HMRC’s new framework for double taxation disputes: Should I voluntarily disclose?

HMRC have outlined revamped proposals for new regulations to deal with double taxation disputes arising between the UK and other EU member states after Brexit. These regulations, which build on the UK’s other bilateral tax treaties with EU states and the existing Union Arbitration Convention  are due to come into force by January 2020.

What is double taxation?

Double taxation refers to the instance where income tax is paid twice on the same source of income. This may occur in international trade or investment when the same income is taxed in two separate countries as well as when income is taxed at both the corporate level and personal level.

Why can double taxation occur with companies and SMEs?

Double taxation can often occur as companies are legally considered separate legal entities to their shareholders. Therefore, just like individuals, corporations are required to pay tax on their annual earnings. However, when corporations pay out dividends to their shareholders, the shareholders will then have to pay income tax on these earnings despite the earnings being provided to the dividends already being taxed at the corporate level.

What is International Double Taxation?

International businesses can often be faced with double taxation as the income may be taxed in the country where it is earnt and then taxed again when it is repatriated in the business’ home country. To avoid the issue of double taxation countries across the world a have signed treaties to avoid double taxation.

--------------------------------

* Stated exercise:
Reproduce the passage of the double taxation article word for word, everything from "What is double" down to "International Double Taxation?". Rely on the text by itself and nothing else.

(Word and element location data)
--------------------------------

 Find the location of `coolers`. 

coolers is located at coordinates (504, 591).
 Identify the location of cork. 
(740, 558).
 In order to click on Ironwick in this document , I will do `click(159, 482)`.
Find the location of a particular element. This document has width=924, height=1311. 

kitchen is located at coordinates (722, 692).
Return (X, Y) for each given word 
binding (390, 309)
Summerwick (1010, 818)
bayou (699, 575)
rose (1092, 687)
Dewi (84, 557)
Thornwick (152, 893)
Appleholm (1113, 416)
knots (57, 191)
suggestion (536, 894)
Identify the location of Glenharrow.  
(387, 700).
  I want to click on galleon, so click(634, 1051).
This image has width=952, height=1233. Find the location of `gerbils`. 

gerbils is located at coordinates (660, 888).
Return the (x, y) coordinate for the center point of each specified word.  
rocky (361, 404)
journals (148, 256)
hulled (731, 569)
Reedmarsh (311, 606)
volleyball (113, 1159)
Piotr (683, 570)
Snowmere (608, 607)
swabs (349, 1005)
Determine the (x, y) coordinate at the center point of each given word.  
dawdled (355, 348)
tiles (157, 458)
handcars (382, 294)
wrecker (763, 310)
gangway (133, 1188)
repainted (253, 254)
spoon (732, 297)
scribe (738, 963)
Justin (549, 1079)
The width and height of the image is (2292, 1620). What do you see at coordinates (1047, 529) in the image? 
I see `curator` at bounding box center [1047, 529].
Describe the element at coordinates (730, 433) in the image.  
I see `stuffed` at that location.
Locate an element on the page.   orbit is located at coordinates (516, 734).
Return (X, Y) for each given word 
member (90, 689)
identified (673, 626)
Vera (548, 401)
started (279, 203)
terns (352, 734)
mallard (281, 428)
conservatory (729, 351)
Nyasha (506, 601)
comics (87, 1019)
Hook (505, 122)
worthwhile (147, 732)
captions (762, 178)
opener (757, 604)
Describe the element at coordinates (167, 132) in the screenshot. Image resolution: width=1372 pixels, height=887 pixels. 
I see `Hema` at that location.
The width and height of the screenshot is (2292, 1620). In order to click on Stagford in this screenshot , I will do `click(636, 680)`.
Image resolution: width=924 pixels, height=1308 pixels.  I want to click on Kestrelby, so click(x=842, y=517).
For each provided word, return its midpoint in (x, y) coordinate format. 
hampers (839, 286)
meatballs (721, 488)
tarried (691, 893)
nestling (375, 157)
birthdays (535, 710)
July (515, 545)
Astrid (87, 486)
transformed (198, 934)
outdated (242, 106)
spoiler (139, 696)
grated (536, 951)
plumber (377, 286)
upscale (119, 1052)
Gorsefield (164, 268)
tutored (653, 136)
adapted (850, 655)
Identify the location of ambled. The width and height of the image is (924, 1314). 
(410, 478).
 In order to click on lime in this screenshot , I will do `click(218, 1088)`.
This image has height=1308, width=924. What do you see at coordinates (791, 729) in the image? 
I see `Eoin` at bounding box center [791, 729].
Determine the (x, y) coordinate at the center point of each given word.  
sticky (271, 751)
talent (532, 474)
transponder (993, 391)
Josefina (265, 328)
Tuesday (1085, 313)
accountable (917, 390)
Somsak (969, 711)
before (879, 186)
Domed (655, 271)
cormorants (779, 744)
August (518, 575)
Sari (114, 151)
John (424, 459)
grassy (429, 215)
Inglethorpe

--------------------------------

* Response:
What is double taxation?

Double taxation refers to the instance where income tax is paid twice on the same source of income. This may occur in international trade or investment when the same income is taxed in two separate countries as well as when income is taxed at both the corporate level and personal level.

Why can double taxation occur with companies and SMEs?

Double taxation can often occur as companies are legally considered separate legal entities to their shareholders. Therefore, just like individuals, corporations are required to pay tax on their annual earnings. However, when corporations pay out dividends to their shareholders, the shareholders will then have to pay income tax on these earnings despite the earnings being provided to the dividends already being taxed at the corporate level.

What is International Double Taxation?